# micro USB port acting up?



## Piranha (Jan 2, 2012)

micro usb port feels loose and i have to put the cord in place to get it to detect and charge.....
i doubt that is normal. charger always stays at home and i only unplug it to take it out with me.....

any suggestions?
thanks


----------



## scariola (Nov 2, 2011)

Haha mine just did the same thing. Tried another HTC usb cable and all is well. Doesn't wiggle.

If that's not it, get yer warranty if possible.
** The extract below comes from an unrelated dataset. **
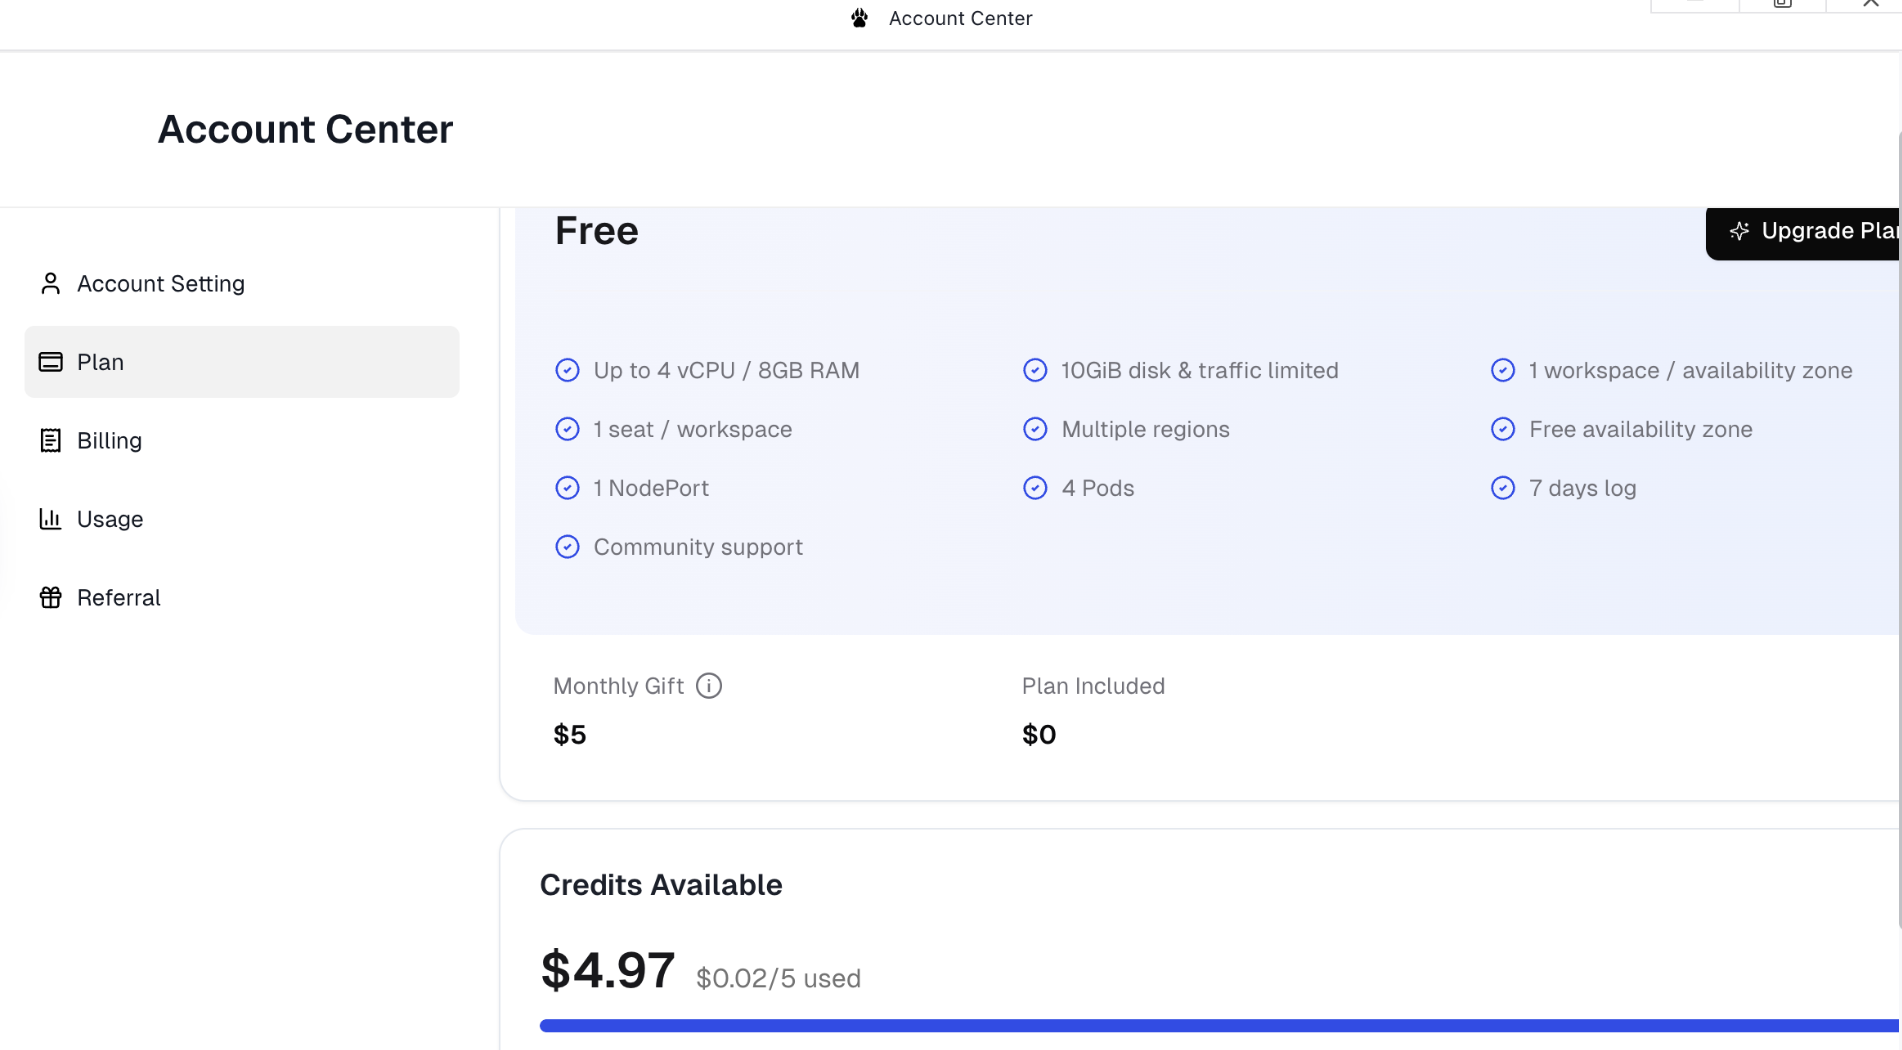Switch to the Billing page
The image size is (1902, 1050).
pos(109,441)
Sent from my HTC EVO 3D X515a using Tapatalk


----------



## Piranha (Jan 2, 2012)

scariola said:


> Haha mine just did the same thing. Tried another HTC usb cable and all is well. Doesn't wiggle.
> 
> If that's not it, get yer warranty if possible.
> 
> Sent from my HTC EVO 3D X515a using Tapatalk


maybe i will try another cable


----------



## avefyre (Oct 13, 2011)

Piranha said:


> micro usb port feels loose and i have to put the cord in place to get it to detect and charge.....
> i doubt that is normal. charger always stays at home and i only unplug it to take it out with me.....
> 
> any suggestions?
> thanks


Had this issue before, your pins on your cable are bent in. Get a small screwdriver or safety pin (something small and sharp) and gently nudge the pins out of the grooves they are in. *It doesn't take much to fix the cable.* If it doesn't work try a little more. Better to error with too little then too much on this, can always nudge it out further.


----------



## Piranha (Jan 2, 2012)

avefyre said:


> Had this issue before, your pins on your cable are bent in. Get a small screwdriver or safety pin (something small and sharp) and gently nudge the pins out of the grooves they are in. *It doesn't take much to fix the cable.* If it doesn't work try a little more. Better to error with too little then too much on this, can always nudge it out further.
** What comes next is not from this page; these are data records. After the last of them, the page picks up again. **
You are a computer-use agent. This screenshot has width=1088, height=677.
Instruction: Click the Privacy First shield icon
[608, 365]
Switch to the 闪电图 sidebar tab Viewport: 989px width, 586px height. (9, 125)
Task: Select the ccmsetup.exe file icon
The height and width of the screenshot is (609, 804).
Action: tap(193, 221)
i will look into that, thanks for the suggestion


----------



## nevertells (Oct 29, 2011)

Piranha said:


> i will look into that, thanks for the suggestion


Get a new cable. Why risk screwing up your TouchPad connector!


----------



## Piranha (Jan 2, 2012)

i tried with a different micro usb cable it feels not as loose. maybe its just the hp cable, because i have tried multiple hp cables


----------



## avefyre (Oct 13, 2011)

nevertells said:


> Get a new cable. Why risk screwing up your TouchPad connector!


 my suggestion was a fix to the hp cable. Sorry if i wasn't clear on this. The pins I'm talking about are the *metal support* on the underside of the microusb cable (*not the data/power pins*). If you look at the underside it looks (poorly) like this

--- ^------------

--- ^------------

if those notches above are bent even slightly too far down then the cable doesn't make a snug fit and your touchpad doesn't charge.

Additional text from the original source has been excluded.